SOURCE MATERIAL START
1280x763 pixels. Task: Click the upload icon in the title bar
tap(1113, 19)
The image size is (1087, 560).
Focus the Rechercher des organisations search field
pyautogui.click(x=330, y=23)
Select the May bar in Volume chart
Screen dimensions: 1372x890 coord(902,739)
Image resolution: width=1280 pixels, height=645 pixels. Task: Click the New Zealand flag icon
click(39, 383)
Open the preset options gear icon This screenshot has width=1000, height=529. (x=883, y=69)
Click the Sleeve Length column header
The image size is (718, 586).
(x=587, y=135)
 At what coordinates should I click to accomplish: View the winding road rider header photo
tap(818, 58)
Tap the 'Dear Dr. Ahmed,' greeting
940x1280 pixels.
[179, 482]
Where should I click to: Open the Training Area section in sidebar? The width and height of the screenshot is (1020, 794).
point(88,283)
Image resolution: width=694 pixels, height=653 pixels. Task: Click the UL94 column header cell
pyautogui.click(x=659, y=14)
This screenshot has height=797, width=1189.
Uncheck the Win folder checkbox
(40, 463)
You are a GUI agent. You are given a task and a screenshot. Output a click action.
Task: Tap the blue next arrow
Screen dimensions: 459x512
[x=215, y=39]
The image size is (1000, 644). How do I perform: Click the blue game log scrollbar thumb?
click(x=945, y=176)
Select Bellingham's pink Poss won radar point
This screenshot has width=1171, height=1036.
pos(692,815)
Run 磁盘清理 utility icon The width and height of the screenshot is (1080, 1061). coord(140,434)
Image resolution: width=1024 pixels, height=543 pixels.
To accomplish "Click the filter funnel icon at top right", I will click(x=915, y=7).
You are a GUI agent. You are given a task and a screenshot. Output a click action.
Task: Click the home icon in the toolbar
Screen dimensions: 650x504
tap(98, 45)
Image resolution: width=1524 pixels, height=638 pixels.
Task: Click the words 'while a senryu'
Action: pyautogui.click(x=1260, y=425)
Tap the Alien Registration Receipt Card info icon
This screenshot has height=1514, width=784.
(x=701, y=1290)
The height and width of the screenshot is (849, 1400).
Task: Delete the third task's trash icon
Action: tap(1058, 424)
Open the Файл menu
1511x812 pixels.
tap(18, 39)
SOURCE MATERIAL END
AIM OF THE EXERCISE = Your answer should consist of every record, restated exactly.

RESPONSE =
1280x763 pixels. Task: Click the upload icon in the title bar
tap(1113, 19)
The image size is (1087, 560).
Focus the Rechercher des organisations search field
pyautogui.click(x=330, y=23)
Select the May bar in Volume chart
Screen dimensions: 1372x890 coord(902,739)
Image resolution: width=1280 pixels, height=645 pixels. Task: Click the New Zealand flag icon
click(39, 383)
Open the preset options gear icon This screenshot has width=1000, height=529. (x=883, y=69)
Click the Sleeve Length column header
The image size is (718, 586).
(x=587, y=135)
 At what coordinates should I click to accomplish: View the winding road rider header photo
tap(818, 58)
Tap the 'Dear Dr. Ahmed,' greeting
940x1280 pixels.
[179, 482]
Where should I click to: Open the Training Area section in sidebar? The width and height of the screenshot is (1020, 794).
point(88,283)
Image resolution: width=694 pixels, height=653 pixels. Task: Click the UL94 column header cell
pyautogui.click(x=659, y=14)
This screenshot has height=797, width=1189.
Uncheck the Win folder checkbox
(40, 463)
You are a GUI agent. You are given a task and a screenshot. Output a click action.
Task: Tap the blue next arrow
Screen dimensions: 459x512
[x=215, y=39]
The image size is (1000, 644). How do I perform: Click the blue game log scrollbar thumb?
click(x=945, y=176)
Select Bellingham's pink Poss won radar point
This screenshot has width=1171, height=1036.
pos(692,815)
Run 磁盘清理 utility icon The width and height of the screenshot is (1080, 1061). coord(140,434)
Image resolution: width=1024 pixels, height=543 pixels.
To accomplish "Click the filter funnel icon at top right", I will click(x=915, y=7).
You are a GUI agent. You are given a task and a screenshot. Output a click action.
Task: Click the home icon in the toolbar
Screen dimensions: 650x504
tap(98, 45)
Image resolution: width=1524 pixels, height=638 pixels.
Task: Click the words 'while a senryu'
Action: pyautogui.click(x=1260, y=425)
Tap the Alien Registration Receipt Card info icon
This screenshot has height=1514, width=784.
(x=701, y=1290)
The height and width of the screenshot is (849, 1400).
Task: Delete the third task's trash icon
Action: tap(1058, 424)
Open the Файл menu
1511x812 pixels.
tap(18, 39)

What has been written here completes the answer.